§ Source excerpt
The Correct Order In Which To Watch The Ice Age Films And Shorts

There was a time when CGI animation was looked down upon as the lesser cousin of hand-drawn 2D animation. But then a spate of incredible animated movies from the late '90s and early 2000s started to change this narrative, from 1995's "Toy Story" to 2001's "Shrek." Another important entry on the list was 2002's "Ice Age," and the host of sequels, specials, and other related media that it spawned over the next two decades.

The "Ice Age" franchise focuses on an unusual pack of prehistoric animals brought together by random chance. There is Manny the mammoth, Sid the sloth, and Diego the saber-toothed tiger. Over time, the group expanded to include a host of other prehistoric animals from different generations, becoming something of a family affair. Also in the mix (but usually off to the side doing his own thing) is Scrat, the saber-toothed squirrel on an eternal quest to gather acorns. 

With each new entry in the franchise, the world of "Ice Age" has grown bigger and more complex. The series continues to enjoy great popularity around the world, and shows no signs of slowing down any time soon. Here is the correct chronological order in which you can watch the "Ice Age" movies and shorts to get up to speed on the franchise before the "Buck Wild" spinoff gets released in 2022. Warning: spoilers ahead.

§ The tasks
1: In the Ice Age article, quote everything from "There was a" down to "to gather acorns.".
2: Condense the paragraph of the Ice Age article that begins "With each new entry in the franchise" into a shorter version that keeps its main facts.

§ Data provided
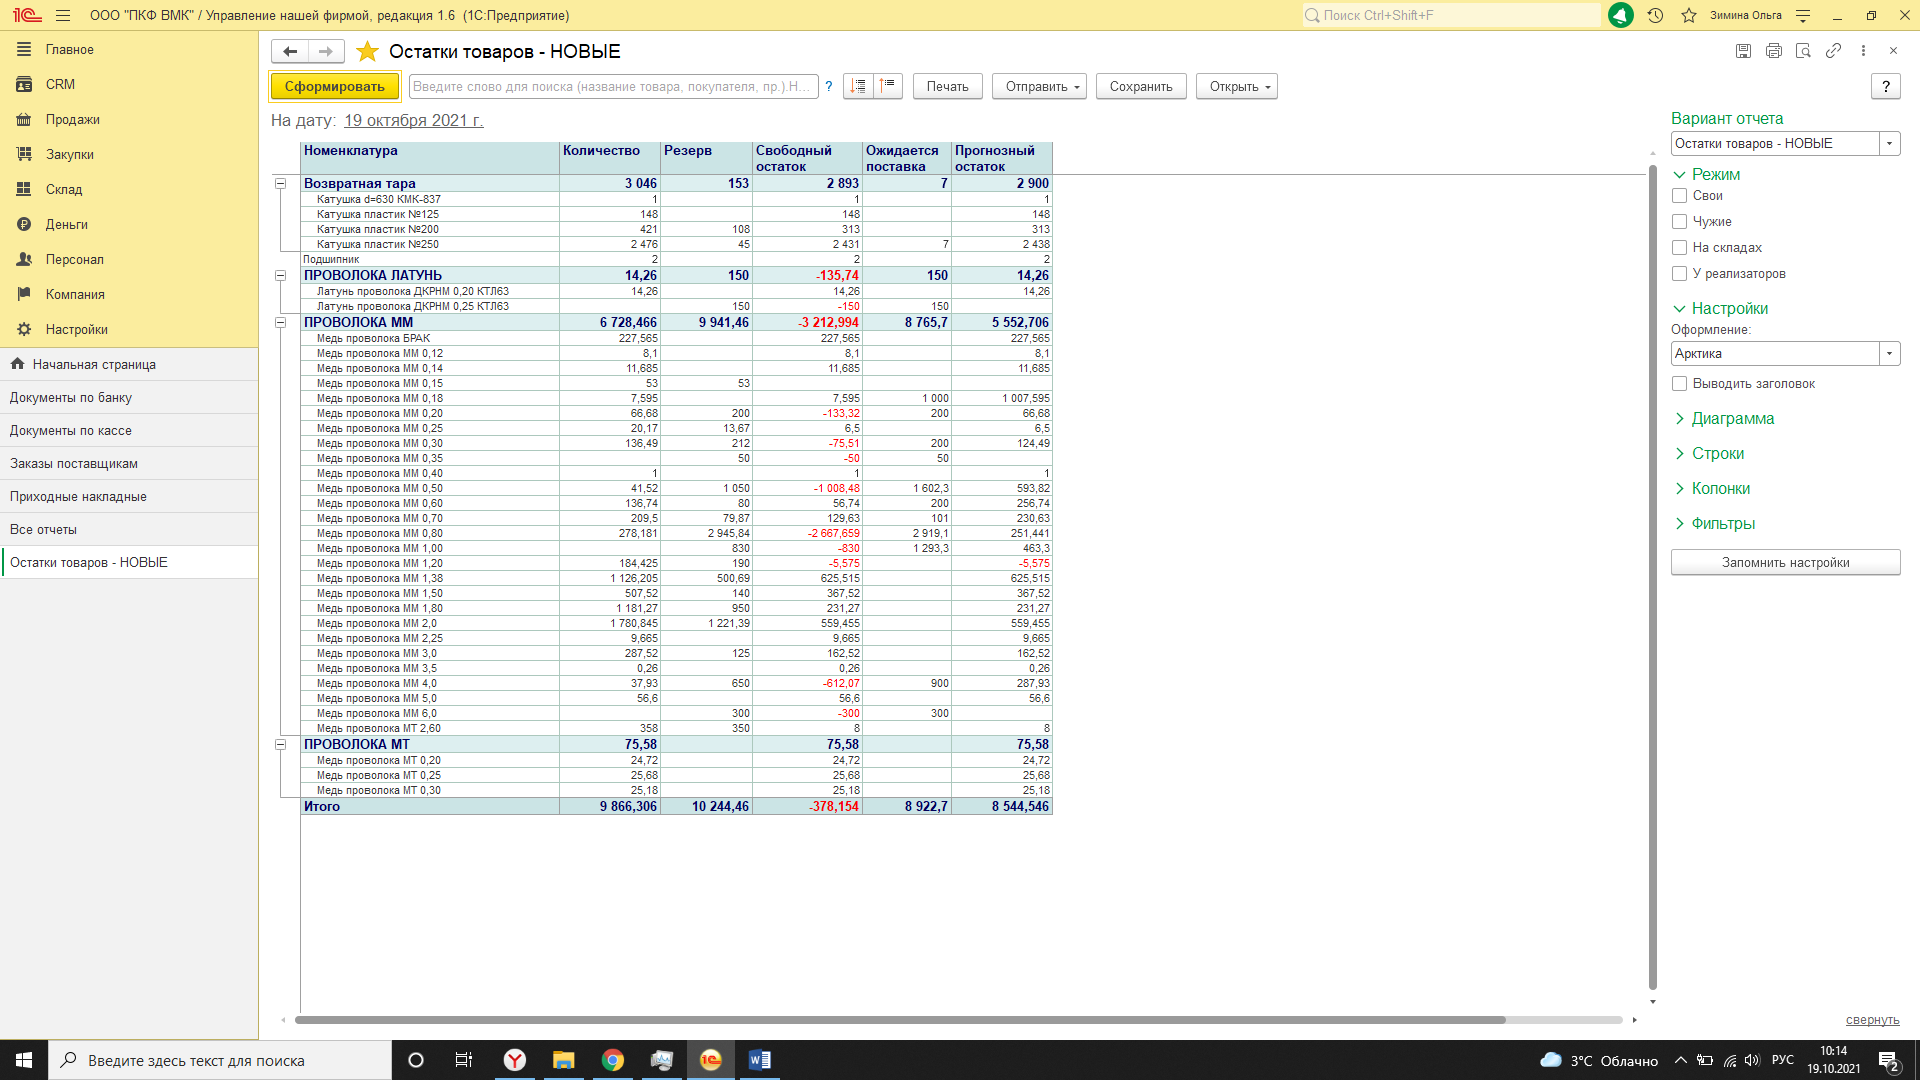The height and width of the screenshot is (1080, 1920).
Task: Open the history clock icon
Action: click(x=1655, y=16)
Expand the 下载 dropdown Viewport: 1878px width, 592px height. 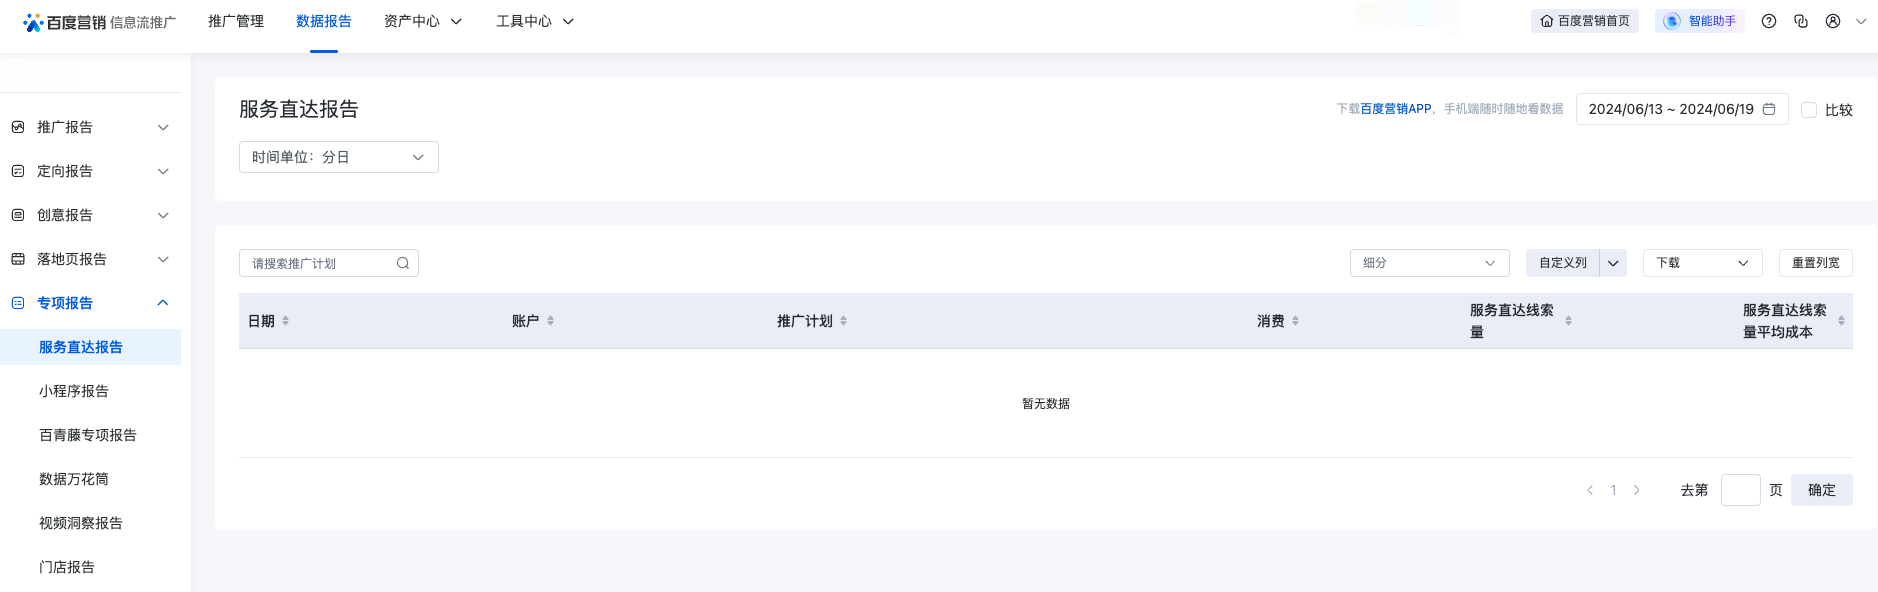coord(1702,263)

§ Results for the exercise
1:
There was a time when CGI animation was looked down upon as the lesser cousin of hand-drawn 2D animation. But then a spate of incredible animated movies from the late '90s and early 2000s started to change this narrative, from 1995's "Toy Story" to 2001's "Shrek." Another important entry on the list was 2002's "Ice Age," and the host of sequels, specials, and other related media that it spawned over the next two decades.

The "Ice Age" franchise focuses on an unusual pack of prehistoric animals brought together by random chance. There is Manny the mammoth, Sid the sloth, and Diego the saber-toothed tiger. Over time, the group expanded to include a host of other prehistoric animals from different generations, becoming something of a family affair. Also in the mix (but usually off to the side doing his own thing) is Scrat, the saber-toothed squirrel on an eternal quest to gather acorns.

2: The "Ice Age" world has grown bigger and more complex with each new entry, and the franchise remains popular worldwide with no sign of slowing down. The article lists the movies and shorts in chronological order so viewers can catch up before the "Buck Wild" spinoff is released in 2022. It contains spoilers.